Há quarenta anos, uma grande guerra entre o Irão e o Iraque preparou o terreno para uma dinâmica regional de longo alcance e duradoura. O conflito – que começou em Setembro de 1980, quando Saddam Hussein invadiu o Irão, e terminou num impasse em 1988 – foi o primeiro grande teste militar da nascente República Islâmica. Foi uma batalha existencial para a liderança iraniana, vindo apenas um ano após a revolução de 1979 no Irão. A guerra ceifou pelo menos um milhão de vidas.
Ranj Alaaldin
Nonresident Fellow – Foreign Policy, Center for Middle East Policy
Os legados da guerra são numerosos. Nas décadas que se seguiram, o Irão desenvolveu uma marcada capacidade de mobilizar comunidades xiitas em toda a região, penetrando em espaços políticos e ideológicos anteriormente impermeáveis, particularmente no Iraque, mas também na Síria, Líbano e Iémen. Além disso, foi no Iraque, durante as fases formativas da guerra, que a República Islâmica começou a implementar pela primeira vez uma rede de representação, que se expandiu a nível regional (particularmente na Síria e no Iémen) nos últimos anos. Finalmente, ao moldar a perspectiva política e de política externa da liderança actual no Irão e nos Estados Árabes do Golfo, a guerra lançou adicionalmente as sementes das actuais rivalidades geopolíticas que têm dificultado os esforços para assegurar uma paz regional duradoura.
Mobilizar os xiitas
Uma das principais dinâmicas durante a guerra – e que continuaria nas décadas seguintes – foi a mobilização do Irão dos grupos de oposição xiitas iraquianos. Teerão estendeu o seu apoio a outros grupos da oposição, como os curdos, mas estava particularmente concentrado em estimular uma campanha de insurreição xiita no Iraque, encorajando deserções em massa dos militares iraquianos, e tentando desencadear uma revolta entre a maioria da população xiita. Isso foi em vão. O fervor revolucionário no Irão foi fundamental para a capacidade de Teerão de recuar contra um inimigo com capacidades tecnológicas superiores e uma pletora de apoiantes, incluindo os EUA, os seus aliados no Ocidente, e os Estados Árabes do Golfo – mas não conseguiu inspirar uma resposta semelhante no Iraque.

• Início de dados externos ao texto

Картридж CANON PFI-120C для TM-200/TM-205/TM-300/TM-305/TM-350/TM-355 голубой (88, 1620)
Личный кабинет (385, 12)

Os grupos de oposição e combatentes apoiados pelo Irão estavam imensamente divididos e careciam de experiência ou disciplina no campo de batalha. A comunidade internacional rotulou-os de terroristas islamistas xiitas fundamentalistas, e o regime Baath tinha uma impressionante capacidade de reprimir e cooptar, bem como de isolar as suas forças armadas de deserções em massa.
A grande maioria do pessoal xiita do exército iraquiano – juntamente com os sunitas – lutou lealmente durante a guerra. Isto não foi necessariamente por lealdade ao regime, mas para evitar que o Iraque fosse colonizado pelo Irão ou que seguisse os seus passos teocráticos. Os grupos de oposição xiitas alinhados pelo Irão, por seu lado, enfatizaram nas suas publicações que a colonização não iria acontecer, e enquadraram a guerra não como uma campanha religiosa, mas como uma campanha para derrubar o “bando Tikriti” (uma referência à cidade natal de Saddam Hussein e a de muitos dos seus confidente e subordinados mais próximos).